→ **Trecho selecionado**
□ □ □ □
Próximo do prazo final da entrega da Declaração de Imposto
de Renda (DIRPF) do exercício de 2021, em que milhares de contribuintes
procuram acertar suas contas com a Receita Federal, alguns incômodos surgem no
ar. Não apenas os que se referem a juntar comprovantes de renda, despesas,
registros de imóveis, mas também os que se relacionam a sensação de injustiça
fiscal.
Pagar impostos corretamente, sabendo que há tantos que não
pagam o que deveriam, causa desconforto. Ainda mais quando se sabe que este não
pagamento se deve, em grande medida, a mecanismos legais que beneficiam
detentores de expressivas riquezas e fortunas.
Mais de R$ 650
bilhões é o valor que as classes mais ricas deixaram de pagar de imposto entre
2007 e 2018, por conta da regressividade das alíquotas do imposto de renda das
pessoas físicas (IRPF) sobre os ganhos das altas rendas. Neste período, os
contribuintes com rendas acima de 30 salários mínimos passaram a pagar cada vez
menos imposto, ano a ano, ao contrário daqueles com rendas mais baixas, que
pagaram mais a cada ano.
□ □ □ □
→ **Dados fornecidos**
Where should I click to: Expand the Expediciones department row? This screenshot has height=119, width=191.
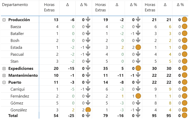point(4,69)
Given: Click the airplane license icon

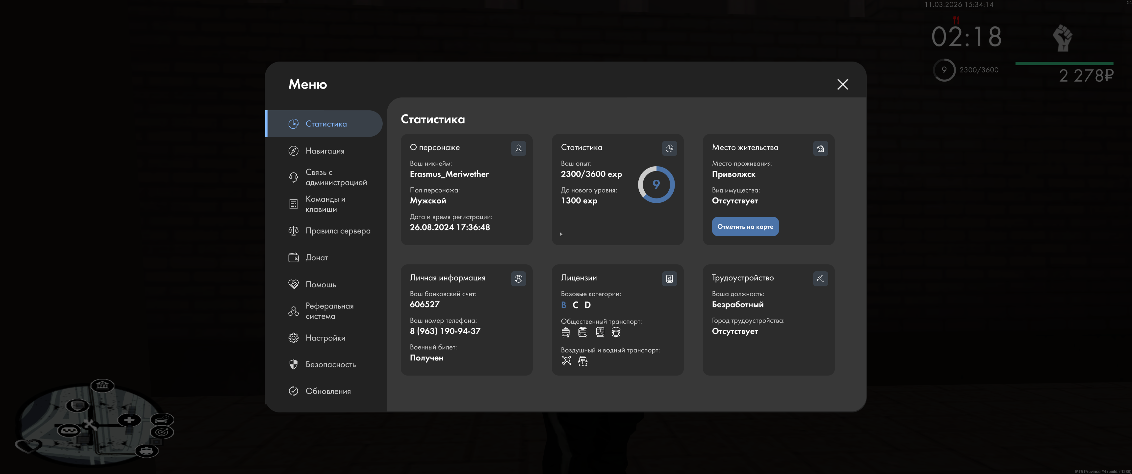Looking at the screenshot, I should point(566,361).
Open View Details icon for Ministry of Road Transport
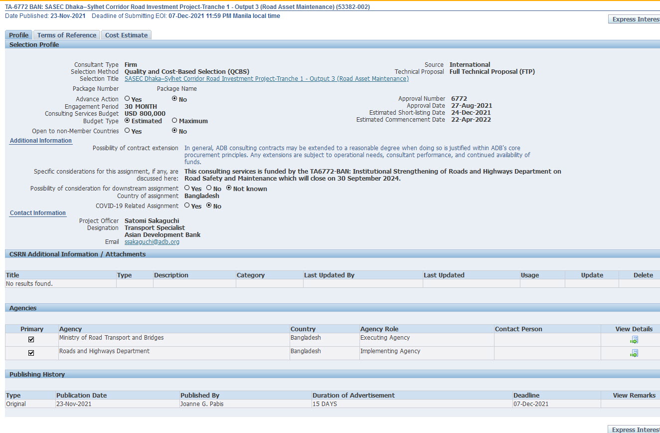 point(634,340)
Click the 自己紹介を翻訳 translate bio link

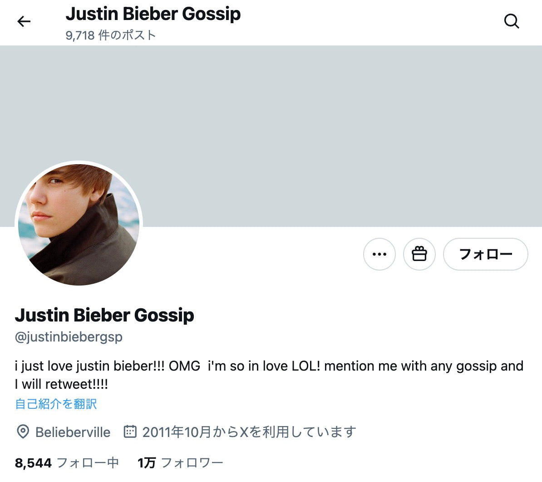click(56, 404)
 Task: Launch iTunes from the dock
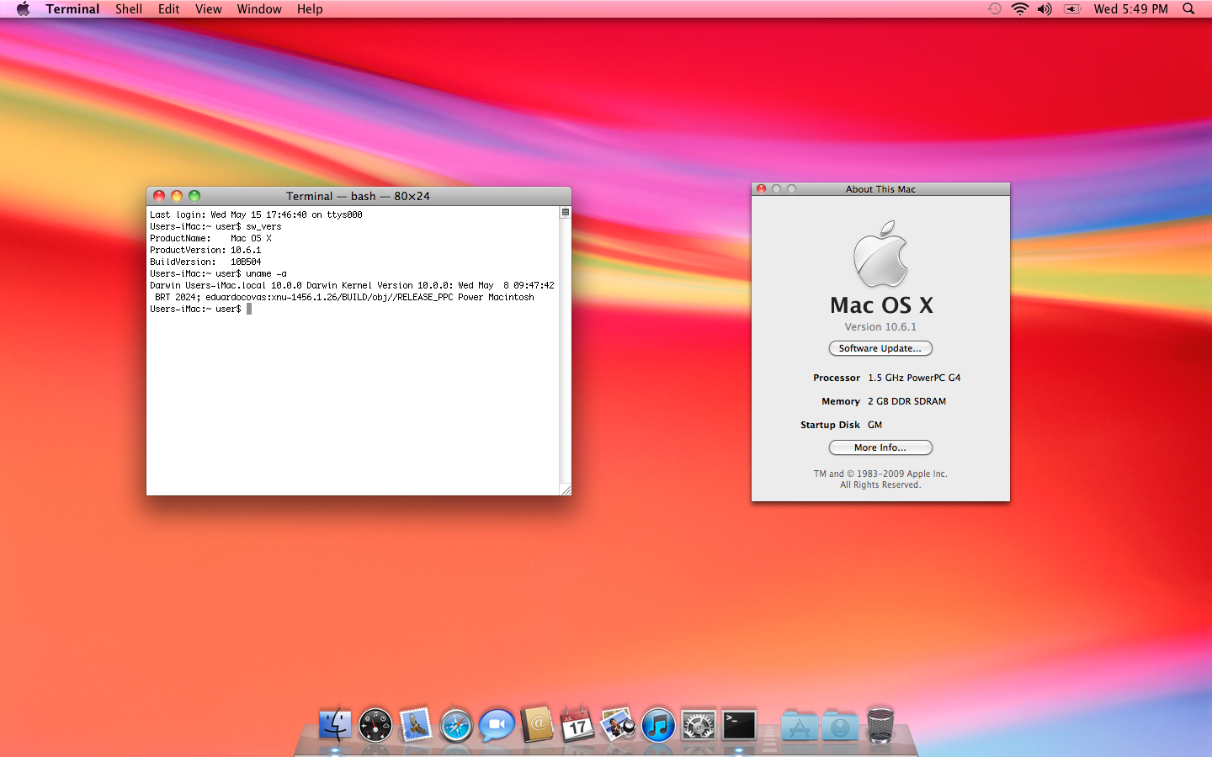click(658, 725)
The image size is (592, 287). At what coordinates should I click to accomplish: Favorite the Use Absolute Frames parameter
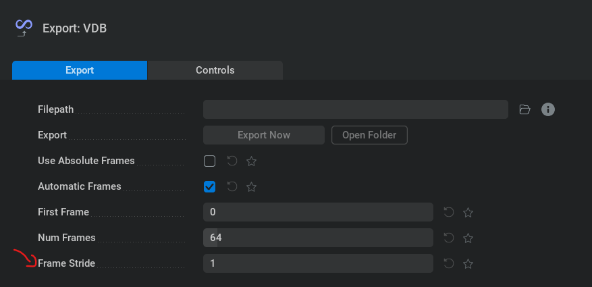point(251,161)
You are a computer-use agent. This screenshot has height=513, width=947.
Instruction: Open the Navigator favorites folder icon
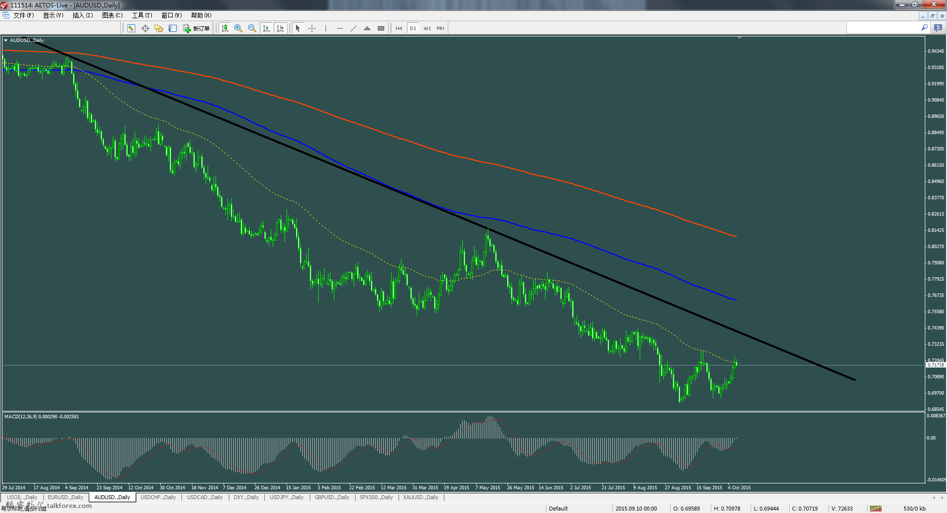point(159,28)
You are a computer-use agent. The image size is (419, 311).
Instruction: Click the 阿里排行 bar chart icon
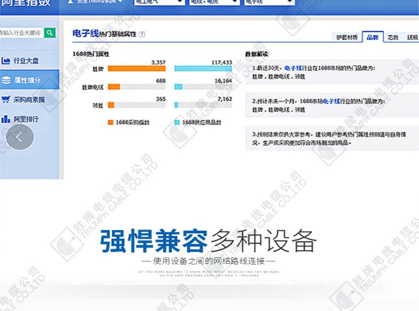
□ □ □ □
→ **Complete o seguinte**
**A)** Indique se cada afirmação concorda com o trecho selecionado, respondendo sim ou não e citando as palavras do trecho que decidem: (i) as classes mais ricas deixaram de pagar mais de R$ 650 bilhões de imposto entre 2007 e 2018; (ii) os contribuintes com rendas mais baixas pagaram menos imposto a cada ano; (iii) a declaração mencionada é do exercício de 2020.
**B)** Coloque as linhas de todas as entradas de Dados fornecidos numa lista JSON de strings, uma string por linha, omitindo as linhas em branco e deixando as imagens de fora.

→ **Respostas dos exercícios**
**A)**
(i) Sim: "Mais de R$ 650 bilhões é o valor que as classes mais ricas deixaram de pagar de imposto entre 2007 e 2018".
(ii) Não: "ao contrário daqueles com rendas mais baixas, que pagaram mais a cada ano".
(iii) Não: "do exercício de 2021".

**B)**
[
  "Where should I click to: Expand the Expediciones department row? This screenshot has height=119, width=191.",
  "point(4,69)",
  "Given: Click the airplane license icon",
  "Looking at the screenshot, I should point(566,361).",
  "Open View Details icon for Ministry of Road Transport",
  " point(634,340)",
  "Click the 自己紹介を翻訳 translate bio link",
  "click(56, 404)",
  " Task: Launch iTunes from the dock",
  "click(658, 725)",
  "The image size is (592, 287). At what coordinates should I click to accomplish: Favorite the Use Absolute Frames parameter",
  "point(251,161)",
  "You are a computer-use agent. This screenshot has height=513, width=947.",
  "Instruction: Open the Navigator favorites folder icon",
  "point(159,28)",
  "You are a computer-use agent. The image size is (419, 311).",
  "Instruction: Click the 阿里排行 bar chart icon"
]